» **Stated goal**: Rewrite the data below, replacing "Privacy Policy" with "Privacy Notice" everywhere it appears and leaving everything else unchanged.

* START *

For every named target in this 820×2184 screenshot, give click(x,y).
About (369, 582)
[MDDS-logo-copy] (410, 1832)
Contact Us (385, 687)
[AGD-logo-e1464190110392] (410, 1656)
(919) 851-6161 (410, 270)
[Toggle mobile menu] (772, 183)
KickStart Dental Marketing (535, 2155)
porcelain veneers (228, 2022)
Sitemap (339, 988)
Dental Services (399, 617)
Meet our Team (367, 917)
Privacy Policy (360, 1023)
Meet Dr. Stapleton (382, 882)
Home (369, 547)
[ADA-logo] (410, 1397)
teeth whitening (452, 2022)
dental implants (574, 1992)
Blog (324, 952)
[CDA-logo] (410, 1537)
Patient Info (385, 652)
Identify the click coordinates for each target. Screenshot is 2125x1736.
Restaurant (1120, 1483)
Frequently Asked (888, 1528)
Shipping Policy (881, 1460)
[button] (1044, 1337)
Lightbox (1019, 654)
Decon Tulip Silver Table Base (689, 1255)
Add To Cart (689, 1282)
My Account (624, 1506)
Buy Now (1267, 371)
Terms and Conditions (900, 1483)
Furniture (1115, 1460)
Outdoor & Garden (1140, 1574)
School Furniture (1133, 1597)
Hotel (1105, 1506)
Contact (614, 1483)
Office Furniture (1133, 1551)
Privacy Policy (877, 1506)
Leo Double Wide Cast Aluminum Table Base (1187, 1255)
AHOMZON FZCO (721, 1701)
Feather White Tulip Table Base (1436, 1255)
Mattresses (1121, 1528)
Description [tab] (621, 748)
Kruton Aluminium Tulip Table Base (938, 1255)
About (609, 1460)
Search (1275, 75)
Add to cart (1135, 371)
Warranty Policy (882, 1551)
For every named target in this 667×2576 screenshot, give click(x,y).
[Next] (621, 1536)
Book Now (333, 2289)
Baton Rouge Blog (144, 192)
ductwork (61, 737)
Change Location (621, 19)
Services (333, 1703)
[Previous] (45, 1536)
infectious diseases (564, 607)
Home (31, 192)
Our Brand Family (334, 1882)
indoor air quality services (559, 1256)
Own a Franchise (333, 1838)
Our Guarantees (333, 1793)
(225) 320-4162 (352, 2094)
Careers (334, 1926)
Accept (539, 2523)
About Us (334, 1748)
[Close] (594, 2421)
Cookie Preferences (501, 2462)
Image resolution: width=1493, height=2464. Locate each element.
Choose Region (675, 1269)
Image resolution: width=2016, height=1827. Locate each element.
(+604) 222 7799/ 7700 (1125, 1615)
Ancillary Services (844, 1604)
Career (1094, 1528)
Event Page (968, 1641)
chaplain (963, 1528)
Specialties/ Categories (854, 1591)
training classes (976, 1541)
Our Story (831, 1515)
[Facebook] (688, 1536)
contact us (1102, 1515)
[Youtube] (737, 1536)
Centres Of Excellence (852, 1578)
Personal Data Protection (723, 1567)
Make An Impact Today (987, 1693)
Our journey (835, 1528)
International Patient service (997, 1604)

* END *

» **Written answer**:
For every named target in this 820×2184 screenshot, give click(x,y).
About (369, 582)
[MDDS-logo-copy] (410, 1832)
Contact Us (385, 687)
[AGD-logo-e1464190110392] (410, 1656)
(919) 851-6161 (410, 270)
[Toggle mobile menu] (772, 183)
KickStart Dental Marketing (535, 2155)
porcelain veneers (228, 2022)
Sitemap (339, 988)
Dental Services (399, 617)
Meet our Team (367, 917)
Privacy Notice (360, 1023)
Meet Dr. Stapleton (382, 882)
Home (369, 547)
[ADA-logo] (410, 1397)
teeth whitening (452, 2022)
dental implants (574, 1992)
Blog (324, 952)
[CDA-logo] (410, 1537)
Patient Info (385, 652)
Identify the click coordinates for each target. Screenshot is 2125x1736.
Restaurant (1120, 1483)
Frequently Asked (888, 1528)
Shipping Policy (881, 1460)
[button] (1044, 1337)
Lightbox (1019, 654)
Decon Tulip Silver Table Base (689, 1255)
Add To Cart (689, 1282)
My Account (624, 1506)
Buy Now (1267, 371)
Terms and Conditions (900, 1483)
Furniture (1115, 1460)
Outdoor & Garden (1140, 1574)
School Furniture (1133, 1597)
Hotel (1105, 1506)
Contact (614, 1483)
Office Furniture (1133, 1551)
Privacy Notice (877, 1506)
Leo Double Wide Cast Aluminum Table Base (1187, 1255)
AHOMZON FZCO (721, 1701)
Feather White Tulip Table Base (1436, 1255)
Mattresses (1121, 1528)
Description [tab] (621, 748)
Kruton Aluminium Tulip Table Base (938, 1255)
About (609, 1460)
Search (1275, 75)
Add to cart (1135, 371)
Warranty Policy (882, 1551)
For every named target in this 667×2576 screenshot, give click(x,y).
[Next] (621, 1536)
Book Now (333, 2289)
Baton Rouge Blog (144, 192)
ductwork (61, 737)
Change Location (621, 19)
Services (333, 1703)
[Previous] (45, 1536)
infectious diseases (564, 607)
Home (31, 192)
Our Brand Family (334, 1882)
indoor air quality services (559, 1256)
Own a Franchise (333, 1838)
Our Guarantees (333, 1793)
(225) 320-4162 (352, 2094)
Careers (334, 1926)
Accept (539, 2523)
About Us (334, 1748)
[Close] (594, 2421)
Cookie Preferences (501, 2462)
Image resolution: width=1493, height=2464. Locate each element.
Choose Region (675, 1269)
Image resolution: width=2016, height=1827. Locate each element.
(+604) 222 7799/ 7700 (1125, 1615)
Ancillary Services (844, 1604)
Career (1094, 1528)
Event Page (968, 1641)
chaplain (963, 1528)
Specialties/ Categories (854, 1591)
training classes (976, 1541)
Our Story (831, 1515)
[Facebook] (688, 1536)
contact us (1102, 1515)
[Youtube] (737, 1536)
Centres Of Excellence (852, 1578)
Personal Data Protection (723, 1567)
Make An Impact Today (987, 1693)
Our journey (835, 1528)
International Patient service (997, 1604)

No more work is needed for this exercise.